Risparmiometro, come funziona l’algoritmo che controlla i conti e stana gli evasori

Risparmiometro, via ai controlli dei conti correnti sospetti: quando e perché il Fisco interviene

Pugno duro contro gli evasori: il Fisco passerà a setaccio tutti i conti correnti degli italiani. A decidere se e quando scatteranno i controlli sarà il Risparmiometro o, meglio, il suo algoritmo.

Per combattere l’evasione fiscale l’Amministrazione finanziaria ha pensato bene di affidarsi all’intelligenza artificiale e alle nuove tecnologie. Il Risparmiometro, in pratica, funziona grazie ad un algoritmo in grado di analizzare i depositi dei singoli conti bancari e di segnalare quelle giacenze di denaro che non risultano essere coerenti con il reddito che il contribuente dichiarato allo Stato.

Le prime banche coinvolte (ovvero cui quelle cui conti correnti dei propri clienti verranno passate a setaccio dal sistema) sono quelle di Intesa San Paolo e BNL, in seguito toccherà a Unicredit. Gli accertamenti nei confronti del contribuente, tuttavia, partiranno se l’algoritmo del Risparmiometro rivelerà uno scostamento pari o superiore al 20% tra entrate e uscite (giacenti e dichiarate).

Le azioni che finiranno nel mirino nel Risparmiometro, in particolare, saranno tutte le transizioni superiori a 5.000 euro (dai versamenti ai prelievi fino ad arrivare ai bonifici). Di queste, nello specifico, sotto l’occhio vigile del “Grande Fratello Fiscale” finiranno gli acquisti di auto, moto, imbarcazioni, immobili (tutti beni che manifestano il possedimento di un certo reddito) e i trasferimenti di denaro da e per l’estero.

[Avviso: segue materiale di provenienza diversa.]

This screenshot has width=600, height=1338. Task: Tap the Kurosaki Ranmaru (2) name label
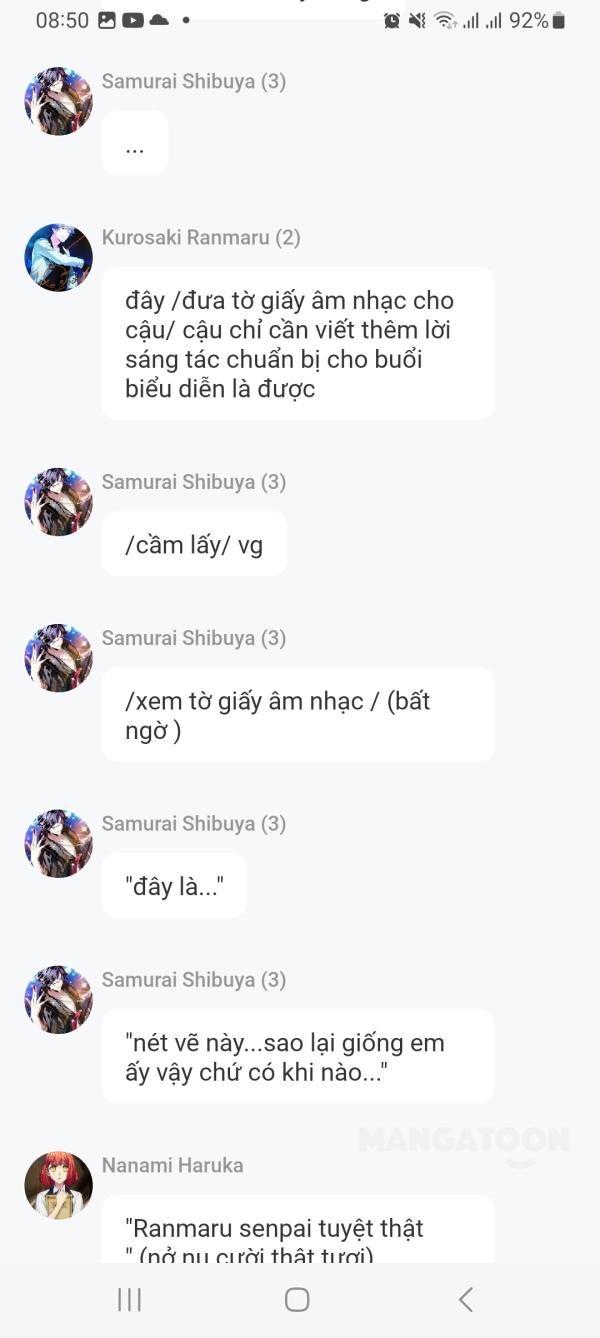(201, 237)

Quello che non tutti i contribuenti forse sanno, inoltre, è che la loro intera “storia finanziaria” sarà oggetto di revisione. L’algoritmo analizzerà tutti i dati dell’Anagrafe Tributaria, tra cui i saldi dei conti correnti e le operazioni effettuate online e allo sportello (presenti, passate e future).

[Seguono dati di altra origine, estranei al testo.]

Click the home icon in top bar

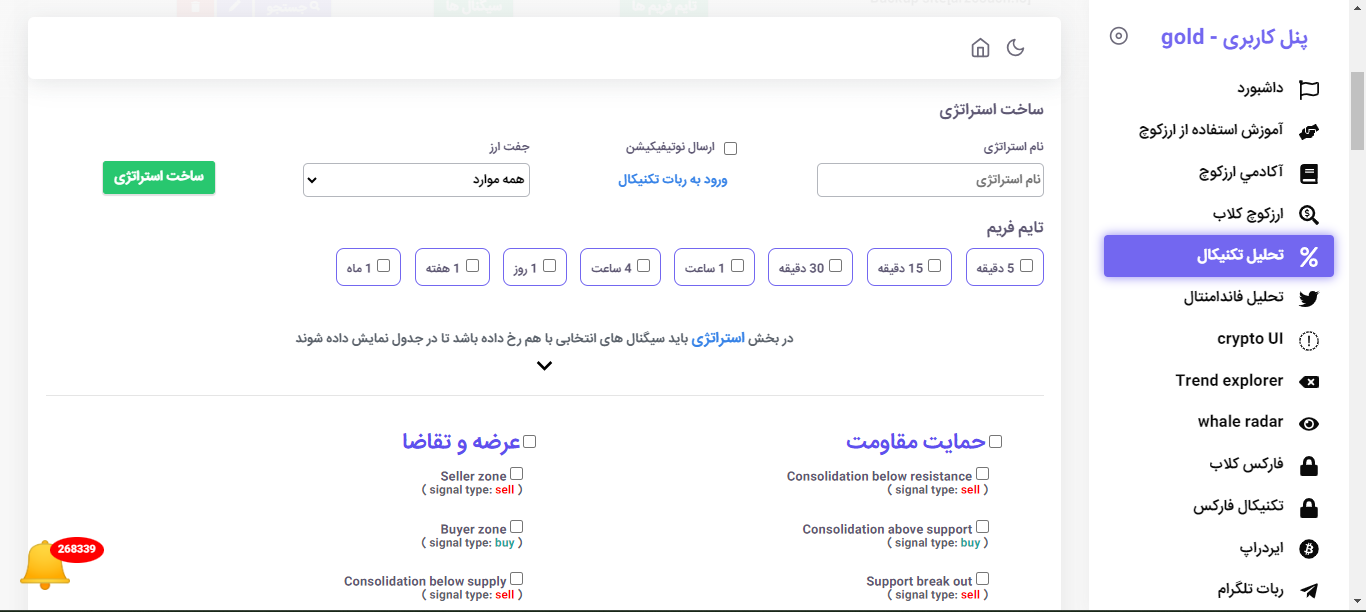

Secondo gli ultimi dati resi noti dall’Amministrazione finanziaria, all’Anagrafe Tributaria risultano dati e informazioni relativi a 670 milioni di movimenti finanziari, di cui 75 milioni riguardano i conti correnti, 115 milioni le  carte di credito e 21 milioni le gestioni patrimoniali.

Tutto questo, ovviamente, è stato reso possibile grazie al ricorso alle nuove tecnologie. Il Risparmiometro, infatti, elaborerà una quantità enorme di dati, e tutto questo non sarebbe stato possibile senza gli sviluppi dell’intelligenza artificiale.

L’algoritmo lavorerà in totale autonomia, poiché dietro l’analisi dei dati bancari non vi sarà una mente umana, ma verificherà da solo le informazioni a propria disposizione e, eventualmente, segnalerà i soggetti sospetti e le incongruenze.